A tropical geometry for bounded biochemical state spaces

TL;DR

This paper introduces a tropical algebra framework to accurately model bounded, absorbing, and irreversible biochemical state spaces, addressing limitations of traditional linear methods and revealing underlying biological structures.

Contribution

It formalizes the algebraic structure of bounded biochemical spaces using tropical algebra, providing a principled foundation for their analysis.

Findings

Tropical algebra naturally models non-invertible, absorbing biochemical states.

Linear algebra is incompatible with bounded, irreversible biochemical data.

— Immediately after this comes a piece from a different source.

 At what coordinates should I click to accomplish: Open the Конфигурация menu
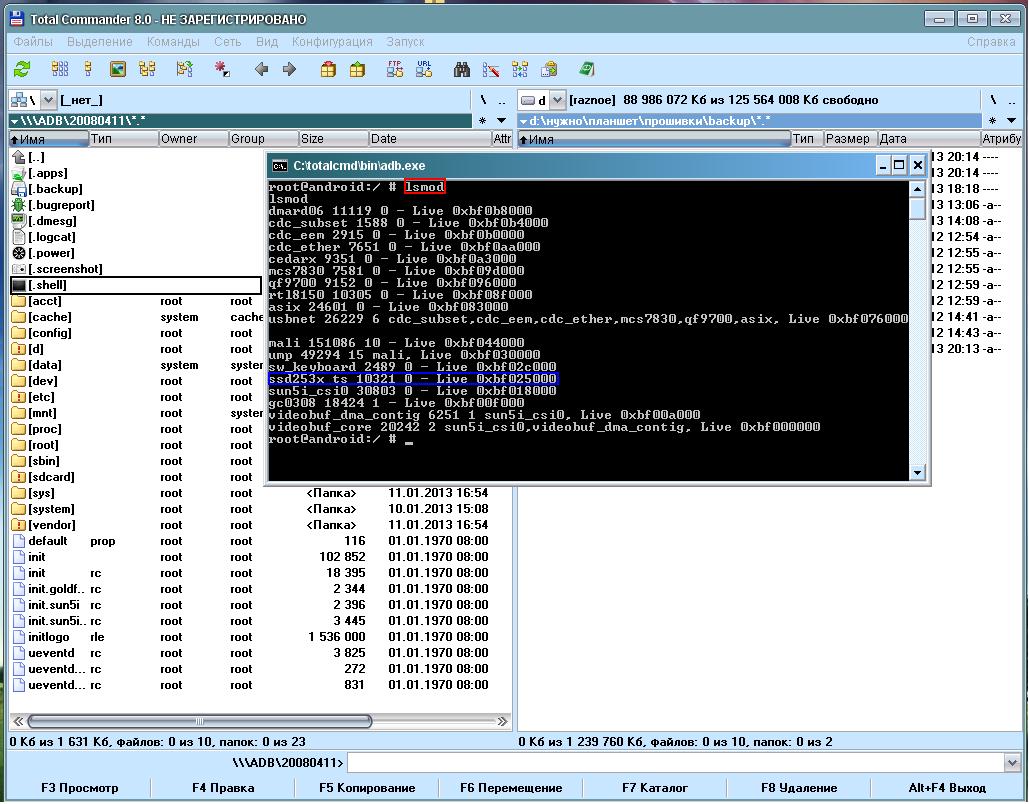coord(332,42)
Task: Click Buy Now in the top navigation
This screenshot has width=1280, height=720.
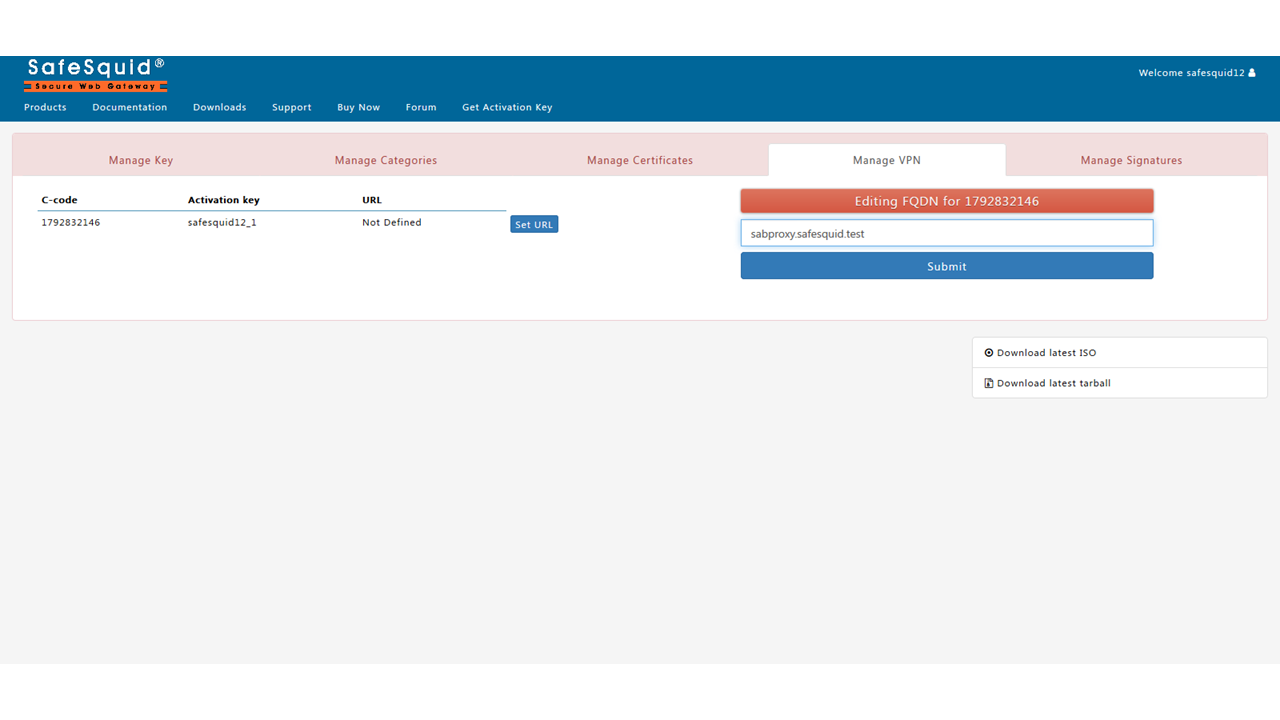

The framework clarifies biological structure obscured by traditional methods.

Abstract

Many biochemical measurements define state spaces that are bounded, absorbing, and physically irreversible, yet are routinely analysed using linear and Euclidean frameworks that assume global invertibility, symmetry, and translation invariance. This mismatch can irretrievably obscure biological structure, independent of data quality, scale, or preprocessing. This work formalises the structure of bounded biochemical state spaces using cysteine redox regulation as a representative example and identify the minimal algebraic properties required for categorically correct representation. Hard boundaries, absorbing states, and irreversible ensemble dynamics render linear algebra incompatible with these objects. This work demonstrates that tropical algebra provides a natural realisation of the required properties by replacing additive linear structure with order-based, piecewise-linear operations that encode dominance, saturation, and path dependence without contradiction. By making non-invertibility and absorption explicit rather than implicit, this framework resolves a fundamental algebraic mismatch and establishes a principled foundation for the representation and analysis of bounded biochemical data.